NodeJS Specific Developments
[html] Server side JavaScript Engine: Node.JS
[html] Community Support for NodeJS
[html] Internal Developers List for NodeJS
[html] X11 Client Implementation under NodeJS
[html] X11 "nwm" window manager
[html] XCB directly rendered by node-canvas
[html] Google V8 JavaScript Engine

JavaScript Engines
[html] Mozilla SpiderMonkey (Various platforms)
[html] Mozilla Tamarin (Various platforms)
[html] Mozilla Rhino (Java based JavaScript engine)
[html] Google V8 JavaScript Engine (Intel, ARM)
[html] Mozilla JaegerMonkey
[html] Apple WebKit Nitro (SquirrelFish Extreme)
[html] Opera Presto

Wednesday, March 2, 2011

NodeJS: Non-Blocking Server Side Javascript


NodeJS: Non-Blocking Server Side Javascript

Abstract:
Multi-process models, in software like Apache web server, helps to add concurrency, to scale up. Similarly, multiple processors and later cores, adds concurrency in a hardware medium. Multiple threads sharing a process at the software layer assists in scaling higher while reducing the penalty of context switches. Multiple threads at a hardware layer also helps mitigate the penalty of memory accesses away. To continue to scale at the application layer, the migration to asynchronous programming allows for simple scaling, but programming language infrastructure had traditionally been negligent in facilitating the scaling easily. NodeJS, modeled using JavaScript, is a new framework to facilitate event driven server side programming where massive scale is required.

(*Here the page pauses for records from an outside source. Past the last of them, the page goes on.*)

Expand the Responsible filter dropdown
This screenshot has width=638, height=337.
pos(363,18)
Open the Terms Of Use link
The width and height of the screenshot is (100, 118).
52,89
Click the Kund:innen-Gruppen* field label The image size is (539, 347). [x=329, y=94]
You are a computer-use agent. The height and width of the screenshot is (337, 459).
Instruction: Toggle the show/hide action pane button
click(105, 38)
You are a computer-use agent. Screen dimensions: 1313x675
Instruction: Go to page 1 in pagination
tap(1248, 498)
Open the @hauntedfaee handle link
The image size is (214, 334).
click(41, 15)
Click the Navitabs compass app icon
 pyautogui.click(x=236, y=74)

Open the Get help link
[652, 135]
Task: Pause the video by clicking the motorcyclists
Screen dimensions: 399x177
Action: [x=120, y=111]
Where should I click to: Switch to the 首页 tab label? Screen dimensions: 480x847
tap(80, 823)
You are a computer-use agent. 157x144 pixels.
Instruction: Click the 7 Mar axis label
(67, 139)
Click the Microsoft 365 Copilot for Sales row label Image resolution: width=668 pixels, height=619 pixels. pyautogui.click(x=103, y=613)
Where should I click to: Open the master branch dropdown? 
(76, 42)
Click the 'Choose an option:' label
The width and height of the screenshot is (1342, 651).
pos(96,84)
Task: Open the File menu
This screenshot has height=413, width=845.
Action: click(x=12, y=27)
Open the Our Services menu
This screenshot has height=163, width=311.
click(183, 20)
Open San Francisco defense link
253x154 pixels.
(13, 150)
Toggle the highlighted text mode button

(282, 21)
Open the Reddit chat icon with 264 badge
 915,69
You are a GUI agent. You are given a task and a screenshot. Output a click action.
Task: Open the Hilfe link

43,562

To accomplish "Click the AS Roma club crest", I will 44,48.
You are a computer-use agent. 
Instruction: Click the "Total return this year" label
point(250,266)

A Little History: X, Netscape, Navigator, LiveScript, LiveWire, JavaScript
One of the most ubiquitous frameworks which moved from synchronous to asynchronous was the X Windows system. This windowing system, produced by x.org, is indigenous on nearly every UNIX and Linux system. The next great user interface move was the web browser, to serve (through HTTP protocol) static content (HTML) with images, which became popular from Netscape through their Navigator browser. In an attempt to convert static pages to dynamic pages of data, LiveScript was create on the Netscape Navigator client and server side (as LiveWire.) LiveScript, renamed to JavaScript, leverages an event driven architecture in an application browser and web server, like X Windows was before it.

June 2009 Demo of NodeJS
Ryan Dahl, the creator of NodeJS, works at Joyent. In this early video, he presents his creation of Server Side Java Script programming framework, which is nearly all event driven.

Slides from the 2009 JSConf
These are the PDF slides from the 2009 JavaScript Conference, 2009 November 8.

Slides from the 2010 JSConf
These are the PDF slides from the 2010 JavaScript Conference, 2010 April 14

Video from the May 2010 Yahoo Talk
An introduction video to NodeJS presented at Yahoo on 2010 May 5.

Network Management Connection
Network Management becomes difficult when scaling to manage tens of thousands of devices and millions of managed virtual objects. The necessity to move to light transports like ICMP and UDP, was well understood, and could easily be made asynchronous. NodeJS would make a fine framework to model future network management infrastructure in, once it is stable.